With profound knowledge of individualised care, medical professionals can bring invaluable insights into outreach and education programmes to fundamentally improve public health methodologies and practices. Rather than treating one patient at a time, they can have a population-level impact, improving even millions of lives. Dr Tom Frieden, who is a luminary in this field, explains why he has chosen public health over clinical practice, "I loved clinical practice, but in public health, you can impact more than one person at a time. The whole society is your patient."
Second, by working in public health, healthcare professionals can also enjoy a paramount opportunity to drive health equity deep into a nation's healthcare. As the first points of contact with patients in hospitals and care settings, physicians and nurses have intimate access to the patients' various social and economic needs, and an understanding of how these factors impact their lives and overall well-being. This puts them in an enviable place to tackle many socioeconomic drivers of health, which are at the core of promoting health equity.
Because of the importance of health justice and the pressing need for individuals that have direct knowledge of the patients' underlying social conditions, many public health agencies, government organisations, research firms, community health advocacy organisations, and non-profits in the US actively seek out healthcare professionals to join their ranks. Caregivers are seizing this opportunity to reshape the nation's healthcare landscape and promote equitable care for all, improving lives at all levels.
Last but not least, a public health system is inherently a multijurisdictional approach that promotes collective efforts from diverse disciplines such as epidemiology, biostatistics, social science, social work, and even medical science. Traditionally, medical graduates gravitate towards clinical care, highlighting a profound lack of medical knowledge in public health systems. In fact, with their first-hand training in patient care, healthcare professionals can vastly improve many critical public health tools such as surveillance, disease tracking, early intervention, disease reporting, and so forth.

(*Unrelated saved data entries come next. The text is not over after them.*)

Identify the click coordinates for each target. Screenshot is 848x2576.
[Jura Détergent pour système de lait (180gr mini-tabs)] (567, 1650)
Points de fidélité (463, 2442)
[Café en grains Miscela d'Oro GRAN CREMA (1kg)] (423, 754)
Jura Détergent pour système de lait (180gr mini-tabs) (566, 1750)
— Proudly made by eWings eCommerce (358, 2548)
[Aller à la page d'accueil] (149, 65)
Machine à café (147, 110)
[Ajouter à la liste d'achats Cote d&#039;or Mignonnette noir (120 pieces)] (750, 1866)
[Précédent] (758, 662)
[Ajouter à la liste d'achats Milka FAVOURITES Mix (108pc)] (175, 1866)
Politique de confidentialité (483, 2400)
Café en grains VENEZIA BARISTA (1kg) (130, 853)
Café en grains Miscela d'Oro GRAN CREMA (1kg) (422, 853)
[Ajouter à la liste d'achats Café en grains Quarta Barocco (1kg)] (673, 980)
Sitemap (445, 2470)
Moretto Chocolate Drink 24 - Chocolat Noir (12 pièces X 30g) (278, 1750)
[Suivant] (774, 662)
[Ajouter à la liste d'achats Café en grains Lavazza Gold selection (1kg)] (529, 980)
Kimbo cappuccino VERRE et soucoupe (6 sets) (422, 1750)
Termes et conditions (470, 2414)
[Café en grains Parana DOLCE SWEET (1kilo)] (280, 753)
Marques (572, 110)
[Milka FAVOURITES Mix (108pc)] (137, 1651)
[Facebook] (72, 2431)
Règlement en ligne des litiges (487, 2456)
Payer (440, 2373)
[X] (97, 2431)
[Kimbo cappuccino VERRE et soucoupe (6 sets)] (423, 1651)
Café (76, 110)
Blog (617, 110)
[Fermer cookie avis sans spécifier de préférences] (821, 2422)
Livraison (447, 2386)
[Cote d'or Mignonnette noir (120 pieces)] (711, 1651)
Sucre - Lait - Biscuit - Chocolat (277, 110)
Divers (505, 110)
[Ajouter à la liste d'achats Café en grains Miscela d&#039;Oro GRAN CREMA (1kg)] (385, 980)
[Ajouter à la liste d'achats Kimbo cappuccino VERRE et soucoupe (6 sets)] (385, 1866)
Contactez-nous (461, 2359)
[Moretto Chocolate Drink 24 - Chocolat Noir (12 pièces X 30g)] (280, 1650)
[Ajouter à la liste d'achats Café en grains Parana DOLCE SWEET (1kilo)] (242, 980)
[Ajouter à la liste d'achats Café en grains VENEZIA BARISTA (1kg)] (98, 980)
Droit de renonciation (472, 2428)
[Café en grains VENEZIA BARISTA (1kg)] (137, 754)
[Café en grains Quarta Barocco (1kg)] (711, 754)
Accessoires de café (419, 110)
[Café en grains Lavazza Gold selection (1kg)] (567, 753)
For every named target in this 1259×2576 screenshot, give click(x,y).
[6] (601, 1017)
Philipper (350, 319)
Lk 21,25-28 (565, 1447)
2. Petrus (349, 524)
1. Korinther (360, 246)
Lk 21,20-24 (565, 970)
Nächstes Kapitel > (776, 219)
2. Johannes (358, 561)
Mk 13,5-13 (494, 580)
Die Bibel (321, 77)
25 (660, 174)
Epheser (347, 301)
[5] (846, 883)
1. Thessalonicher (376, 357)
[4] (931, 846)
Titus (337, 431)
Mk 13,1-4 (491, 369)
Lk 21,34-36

Public health also offers healthcare providers a variety of personal and professional growth opportunities. They can enjoy the privilege to work alongside traditional public health professionals in a wide range of leadership and critical thinking domains such as research, programme management, policy development, promoting regulations and legislations, etc. Many physicians in the US work as health information technology specialists, research leads, and even data scientists. This directly exposes public health to medical experiences so critically needed in this sector.
In the post-Covid reality, medical practitioners should think more seriously about joining public health to better serve the bottom line of healthcare. They must break free from the confines of clinical settings to meet the challenges of the rapidly changing healthcare dynamics. The traditional approach to improving healthcare is akin to living in a bygone era that is divorced from reality. Keeping our eyes on the ball requires shifting our attention to where it is needed most.
ABM Uddin is a healthcare consultant for the Florida Agency for Health Care Administration. Views expressed in this article are the author's own.